Sunset by Maggie Walsh
Vagabond Press, 2016


Maggie Walsh is a Bwcolgamon woman from the First Nations community of Palm Island, a tropical paradise located in the Great Barrier Reef only sixty-four kilometres northwest of Townsville. But this is a paradise with a troubled history since European settlement – with a lack of jobs and housing, and a tragic reputation for violence and disadvantage. In 1999, for example, the Guinness Book of Records named Palm Island as the most violent place on earth outside of a combat zone.

This shocking impact of colonialism reminds me of Borroloola, in the Northern Territory’s Gulf of Carpentaria, where I have strong connections to Indigenous people and Culture. Borroloola has been home to four surviving language groups, since around 1900, by which time massacre and dispossession had severely disrupted First Nations life. I have often heard non-Indigenous ‘commentators’ criticise Borroloola for its ‘loss’ of Traditional Culture and Languages. Borroloola is often compared unfavourably with the more ‘functional’ and ‘traditional’ Indigenous communities found in Arnhem Land. This is as though First Nations people are to be blamed for their own devastating colonial contacts that, in the case of Borroloola, date back to the 1860s when the Gulf country became a thoroughfare for the cattle industry.

Like Borroloola, isolation did not spare Palm Island from the devastation of colonialism. In 1770 Captain Cook estimated the number of people on the island to be around two hundred. This population was decimated through the nineteenth century, by the pearling and trepang (sea cucumber) industries, to around fifty people by 1900. And from 1920 through to the 1960s, as with the Queensland community of Yarrabah, the island was used by the Government as a penal settlement for Indigenous people considered guilty of being disruptive. During this time more than one thousand people, from more than fifty-seven language groups, were relocated to Palm Island, so that the population today is around five thousand.
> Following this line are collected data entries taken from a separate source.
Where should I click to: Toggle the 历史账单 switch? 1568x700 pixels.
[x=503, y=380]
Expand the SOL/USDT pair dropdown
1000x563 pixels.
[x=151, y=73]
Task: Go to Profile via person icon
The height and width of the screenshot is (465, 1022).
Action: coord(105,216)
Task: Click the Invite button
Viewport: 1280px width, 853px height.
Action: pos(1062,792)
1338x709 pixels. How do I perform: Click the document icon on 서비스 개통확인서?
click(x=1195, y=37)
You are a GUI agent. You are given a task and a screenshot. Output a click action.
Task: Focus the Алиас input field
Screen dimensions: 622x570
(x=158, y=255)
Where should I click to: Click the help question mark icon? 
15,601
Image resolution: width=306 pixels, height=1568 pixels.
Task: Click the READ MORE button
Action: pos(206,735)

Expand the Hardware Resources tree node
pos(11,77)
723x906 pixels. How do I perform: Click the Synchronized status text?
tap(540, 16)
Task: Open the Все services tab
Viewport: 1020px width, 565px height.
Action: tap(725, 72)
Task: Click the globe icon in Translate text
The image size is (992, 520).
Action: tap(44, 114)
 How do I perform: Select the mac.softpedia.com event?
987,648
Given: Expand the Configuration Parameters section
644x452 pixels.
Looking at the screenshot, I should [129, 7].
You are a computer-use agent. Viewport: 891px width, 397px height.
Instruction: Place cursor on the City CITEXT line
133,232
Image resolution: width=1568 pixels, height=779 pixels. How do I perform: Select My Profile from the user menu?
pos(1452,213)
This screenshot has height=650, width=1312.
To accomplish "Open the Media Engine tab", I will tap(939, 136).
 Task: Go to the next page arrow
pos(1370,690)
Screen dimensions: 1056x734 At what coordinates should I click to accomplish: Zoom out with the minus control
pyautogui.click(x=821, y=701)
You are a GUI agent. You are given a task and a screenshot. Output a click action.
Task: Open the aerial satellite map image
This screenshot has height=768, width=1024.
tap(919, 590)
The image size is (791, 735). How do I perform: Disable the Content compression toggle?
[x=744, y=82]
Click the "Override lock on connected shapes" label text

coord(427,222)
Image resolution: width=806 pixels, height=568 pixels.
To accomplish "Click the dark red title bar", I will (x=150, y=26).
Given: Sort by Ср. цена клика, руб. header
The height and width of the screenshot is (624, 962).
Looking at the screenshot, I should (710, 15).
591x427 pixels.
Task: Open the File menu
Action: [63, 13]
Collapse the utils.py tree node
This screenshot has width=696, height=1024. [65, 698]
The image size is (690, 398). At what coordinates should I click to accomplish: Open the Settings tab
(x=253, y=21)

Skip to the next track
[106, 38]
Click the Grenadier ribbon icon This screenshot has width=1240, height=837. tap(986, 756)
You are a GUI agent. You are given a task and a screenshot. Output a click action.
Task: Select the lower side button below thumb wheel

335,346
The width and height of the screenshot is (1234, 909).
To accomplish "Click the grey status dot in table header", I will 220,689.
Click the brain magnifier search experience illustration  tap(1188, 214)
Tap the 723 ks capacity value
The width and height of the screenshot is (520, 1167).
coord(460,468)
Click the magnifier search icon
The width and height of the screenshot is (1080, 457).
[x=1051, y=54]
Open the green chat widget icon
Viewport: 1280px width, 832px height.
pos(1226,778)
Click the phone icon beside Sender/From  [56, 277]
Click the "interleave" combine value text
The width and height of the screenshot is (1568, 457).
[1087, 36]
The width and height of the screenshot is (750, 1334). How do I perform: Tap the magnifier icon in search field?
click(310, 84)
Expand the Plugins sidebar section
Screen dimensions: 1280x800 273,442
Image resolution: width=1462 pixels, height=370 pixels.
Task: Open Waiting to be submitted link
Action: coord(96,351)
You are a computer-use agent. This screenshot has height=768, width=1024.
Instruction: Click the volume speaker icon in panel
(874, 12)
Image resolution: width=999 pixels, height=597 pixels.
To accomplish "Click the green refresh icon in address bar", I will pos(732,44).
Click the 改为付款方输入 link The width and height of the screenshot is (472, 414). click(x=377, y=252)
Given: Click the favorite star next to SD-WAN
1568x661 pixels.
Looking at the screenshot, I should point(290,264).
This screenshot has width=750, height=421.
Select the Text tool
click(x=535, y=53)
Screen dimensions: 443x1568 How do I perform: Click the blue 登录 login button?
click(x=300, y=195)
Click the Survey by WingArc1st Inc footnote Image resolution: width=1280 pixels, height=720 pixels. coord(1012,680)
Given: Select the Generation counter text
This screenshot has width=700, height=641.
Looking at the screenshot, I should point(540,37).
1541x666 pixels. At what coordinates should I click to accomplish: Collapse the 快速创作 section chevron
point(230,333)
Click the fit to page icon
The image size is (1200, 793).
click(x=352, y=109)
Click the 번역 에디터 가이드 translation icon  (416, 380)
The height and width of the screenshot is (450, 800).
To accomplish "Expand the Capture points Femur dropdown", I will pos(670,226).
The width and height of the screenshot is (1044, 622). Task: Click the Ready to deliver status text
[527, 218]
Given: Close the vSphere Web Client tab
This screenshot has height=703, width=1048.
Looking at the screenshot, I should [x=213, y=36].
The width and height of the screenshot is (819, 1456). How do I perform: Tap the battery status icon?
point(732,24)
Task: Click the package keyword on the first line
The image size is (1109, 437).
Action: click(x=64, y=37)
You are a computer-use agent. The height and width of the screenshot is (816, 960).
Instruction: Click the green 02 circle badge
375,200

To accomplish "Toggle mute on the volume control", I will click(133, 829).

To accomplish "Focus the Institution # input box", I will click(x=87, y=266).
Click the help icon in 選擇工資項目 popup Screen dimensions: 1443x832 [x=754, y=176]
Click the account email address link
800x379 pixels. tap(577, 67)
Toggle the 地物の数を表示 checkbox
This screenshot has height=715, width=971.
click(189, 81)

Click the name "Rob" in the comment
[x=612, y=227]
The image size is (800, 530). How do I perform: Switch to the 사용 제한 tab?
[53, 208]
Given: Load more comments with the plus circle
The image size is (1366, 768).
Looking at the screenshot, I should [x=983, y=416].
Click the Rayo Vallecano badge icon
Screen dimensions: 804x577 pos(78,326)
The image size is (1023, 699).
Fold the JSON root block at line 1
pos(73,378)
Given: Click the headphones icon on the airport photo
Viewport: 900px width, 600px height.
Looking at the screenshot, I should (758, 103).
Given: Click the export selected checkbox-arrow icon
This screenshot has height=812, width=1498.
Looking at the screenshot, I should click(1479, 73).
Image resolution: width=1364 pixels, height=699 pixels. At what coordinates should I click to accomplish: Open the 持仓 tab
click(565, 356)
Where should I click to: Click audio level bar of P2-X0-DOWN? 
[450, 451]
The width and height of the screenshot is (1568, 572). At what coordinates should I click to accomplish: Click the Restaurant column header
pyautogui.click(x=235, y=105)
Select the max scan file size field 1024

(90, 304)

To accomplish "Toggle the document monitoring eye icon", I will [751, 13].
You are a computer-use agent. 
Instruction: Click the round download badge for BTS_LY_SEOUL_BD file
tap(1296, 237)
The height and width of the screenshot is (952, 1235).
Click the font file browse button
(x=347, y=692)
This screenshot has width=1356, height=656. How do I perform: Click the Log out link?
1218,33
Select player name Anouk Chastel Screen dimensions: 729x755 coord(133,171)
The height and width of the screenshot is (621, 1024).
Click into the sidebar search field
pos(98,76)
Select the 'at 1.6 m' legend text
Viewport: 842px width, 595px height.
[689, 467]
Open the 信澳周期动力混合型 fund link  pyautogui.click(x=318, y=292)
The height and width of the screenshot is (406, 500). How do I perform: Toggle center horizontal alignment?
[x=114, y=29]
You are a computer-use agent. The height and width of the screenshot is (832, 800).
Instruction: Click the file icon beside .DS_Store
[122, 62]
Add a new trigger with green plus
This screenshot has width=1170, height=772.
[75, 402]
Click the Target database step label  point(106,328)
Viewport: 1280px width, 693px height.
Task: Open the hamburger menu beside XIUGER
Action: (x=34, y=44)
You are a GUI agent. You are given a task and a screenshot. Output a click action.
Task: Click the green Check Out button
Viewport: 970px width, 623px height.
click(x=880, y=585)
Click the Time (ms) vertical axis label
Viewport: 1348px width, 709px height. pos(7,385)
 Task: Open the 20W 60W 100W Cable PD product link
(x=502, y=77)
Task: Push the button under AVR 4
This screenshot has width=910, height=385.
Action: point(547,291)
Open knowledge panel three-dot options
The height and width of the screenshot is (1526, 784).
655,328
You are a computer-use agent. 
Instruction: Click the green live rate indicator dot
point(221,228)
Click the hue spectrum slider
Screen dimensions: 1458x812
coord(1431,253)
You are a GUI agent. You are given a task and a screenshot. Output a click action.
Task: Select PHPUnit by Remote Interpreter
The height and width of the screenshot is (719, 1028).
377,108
Maggie Walsh does not identify with the Manbarra people (the Traditional Owners) of Palm Island; but she does identify as a Bwcolgamon woman (Bwcolgamon is the Manbarra name for Palm Island). Writing from a place with such a disrupted and devastating history of colonial contact is obviously going to be a highly fraught and difficult proposition. One might, quite reasonably, anticipate the combative and proud Murri voice of a Lionel Fogarty, or the lyrically interrogative voice of an Oodgeroo Noonuccal or Samuel Wagan Watson. Instead, Maggie Walsh surprises us all. She writes in a style reminiscent of the popular English poet, broadcaster and entertainer, Pam Ayres. Maggie Walsh does not shy away from the political and socio-economic realities of life on Palm Island but her techniques are an exuberant use of narrative, humour and pun all tuned to an amusing ear for rhyme.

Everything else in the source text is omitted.